Exercise requirements: Where a line in the records below includes "will", pull that line out.

───── Supplied data ─────

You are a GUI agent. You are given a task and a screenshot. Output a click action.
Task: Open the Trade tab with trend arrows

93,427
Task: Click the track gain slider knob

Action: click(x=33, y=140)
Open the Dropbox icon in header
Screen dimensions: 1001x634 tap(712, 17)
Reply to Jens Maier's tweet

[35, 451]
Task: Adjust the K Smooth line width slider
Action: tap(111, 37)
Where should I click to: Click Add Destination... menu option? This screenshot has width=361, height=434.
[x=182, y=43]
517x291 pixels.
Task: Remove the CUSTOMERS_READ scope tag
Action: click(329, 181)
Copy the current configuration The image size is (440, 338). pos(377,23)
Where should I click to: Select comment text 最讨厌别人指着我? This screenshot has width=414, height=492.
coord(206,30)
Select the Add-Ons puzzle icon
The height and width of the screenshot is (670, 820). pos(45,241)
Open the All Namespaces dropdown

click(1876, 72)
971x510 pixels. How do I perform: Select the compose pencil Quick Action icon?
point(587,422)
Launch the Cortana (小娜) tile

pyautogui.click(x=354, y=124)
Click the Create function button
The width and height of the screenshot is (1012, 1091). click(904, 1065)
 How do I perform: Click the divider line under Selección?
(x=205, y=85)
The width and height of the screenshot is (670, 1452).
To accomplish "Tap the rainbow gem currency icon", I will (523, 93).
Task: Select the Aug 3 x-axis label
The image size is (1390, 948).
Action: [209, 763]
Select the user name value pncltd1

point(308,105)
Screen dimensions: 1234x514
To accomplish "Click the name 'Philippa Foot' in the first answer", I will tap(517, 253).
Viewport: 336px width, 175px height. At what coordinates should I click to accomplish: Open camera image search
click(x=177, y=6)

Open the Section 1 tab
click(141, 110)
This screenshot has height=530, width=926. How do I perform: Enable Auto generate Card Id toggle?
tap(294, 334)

─────

Result:
To accomplish "Tap the rainbow gem currency icon", I will (523, 93).
To accomplish "Click the name 'Philippa Foot' in the first answer", I will tap(517, 253).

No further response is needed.